• **REQUESTS**
1. Which parties does the text on the Japanese bank-director case identify only by a capital letter?
2. Can you summarize the text on the Japanese bank-director case in two sentences?

• **TEXT SECTION**
Bank Directors Under Scrutiny: A Japanese Supreme Court Case on Risky Lending and the Duty of Care

Case: Action for Damages
Supreme Court of Japan, Second Petty Bench, Judgment of January 28, 2008
Case Number: (Ju) No. 1440 of 2005
The collapse of Japan's "bubble economy" in the early 1990s led to a surge in non-performing loans and the failure of several financial institutions. In its wake, numerous lawsuits were filed seeking to hold bank directors personally liable for decisions that contributed to these losses. A landmark Supreme Court decision on January 28, 2008, provided crucial insights into the standards of duty of care and loyalty expected of bank directors, particularly concerning large and risky lending decisions. The Court found former directors of a failed bank liable for significant losses stemming from loans deemed "grossly unreasonable."
A Bank's Bet on a Risky Venture: Facts of the Case
The case involved Bank A, a regional bank based in Hokkaido. Around 1985, Bank A adopted a "corporate nurturing" policy, aiming to support and develop businesses run by young entrepreneurs in the region. One such enterprise was Company B, a real estate firm led by an individual named C. Despite some internal Bank A reports indicating that Company B's financial situation was opaque, Bank A's top management, after requesting (among other things) the disclosure of financial statements from Company B's subsidiaries, agreed to become its main financing bank.

• **LISTED RECORDS**
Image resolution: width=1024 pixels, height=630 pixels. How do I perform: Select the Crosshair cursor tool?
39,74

...

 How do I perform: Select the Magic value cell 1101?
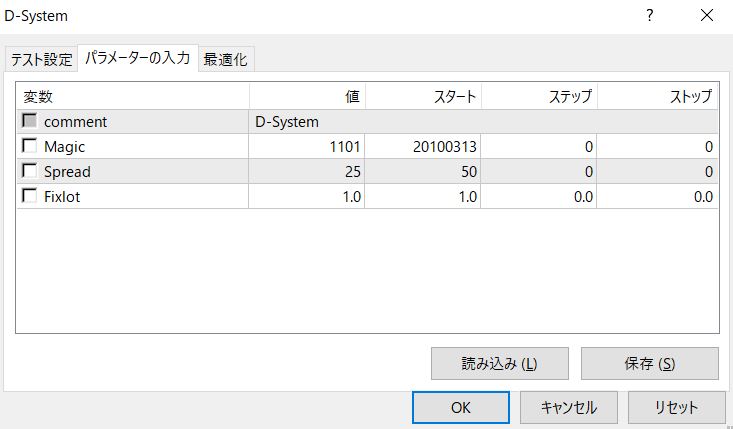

---

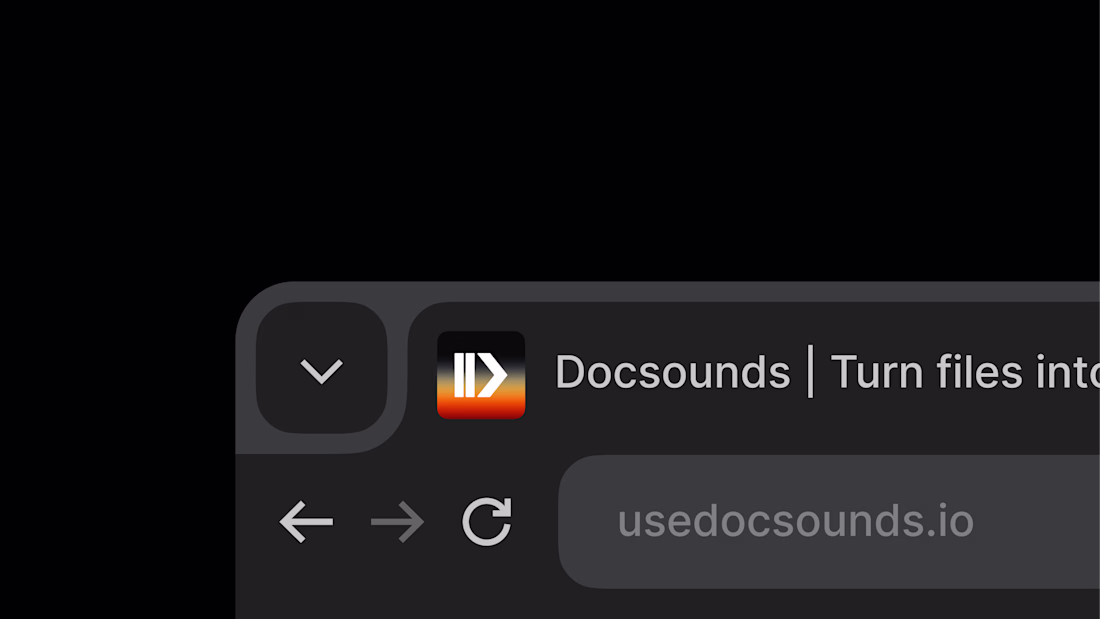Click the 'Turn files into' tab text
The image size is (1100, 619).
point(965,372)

• **TASK-BY-TASK SOLUTIONS**
1. Bank A, Company B, and C

2. After the collapse of Japan's bubble economy, lawsuits sought to hold bank directors personally liable, and on January 28, 2008, the Supreme Court of Japan found former directors of a failed bank liable for losses from loans deemed "grossly unreasonable." The case involved Bank A, a Hokkaido regional bank with a "corporate nurturing" policy, which agreed to become the main financing bank for the real estate firm Company B even though internal reports indicated that Company B's financial situation was opaque.